Foto: factum/Granville
1528, noch bevor Martin Luther daran gedacht hätte, sitzt Johannes Brenz schon am Schreibtisch und verfasst einen Katechismus, also eine Glaubenslehre. Damals ist er als Prediger in Schwäbisch Hall angestellt, bis ihn Herzog Christoph von Württemberg 1550 nach Stuttgart holt, ihm dort die Stelle des Stiftspropstes verschafft und zu seinem wichtigsten theologischen Ratgeber macht. Die Vision des Herzogs lautet: Wir wollen Württemberg endgültig evangelisch machen – und Johannes Brenz ist der Mann, der das durchsetzen soll, schließlich kennt man ihn als „gelehrt, geschickt und qualifiziert für das Amt“.
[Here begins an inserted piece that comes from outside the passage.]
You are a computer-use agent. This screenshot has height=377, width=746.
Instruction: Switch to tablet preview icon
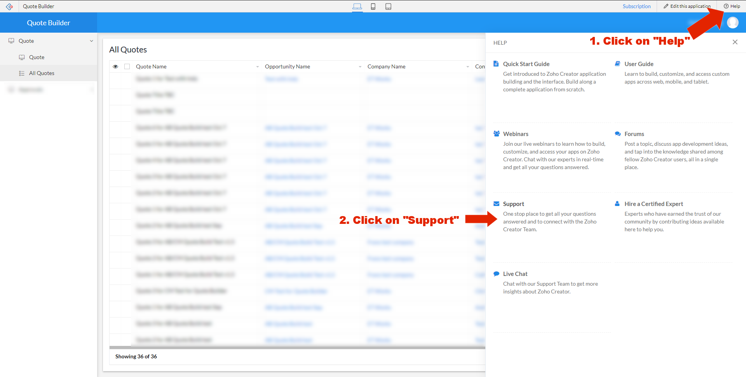coord(388,7)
Brenz überlegt und entwirft daraufhin, wie eine neue, vom Papst und von Bischöfen unabhängige württembergische Kirche aussehen könnte, in der jetzt übrigens der Herzog der oberste Kirchenherr ist. 1556 folgt daher die „Württembergische Klosterordnung“, die die obsolet gewordenen Klöster – etwa in Alpirsbach, Bebenhausen, Blaubeuren oder Maulbronn – auflöst und durch Schulen ersetzt, die es zum Beispiel in Blaubeuren heute noch gibt.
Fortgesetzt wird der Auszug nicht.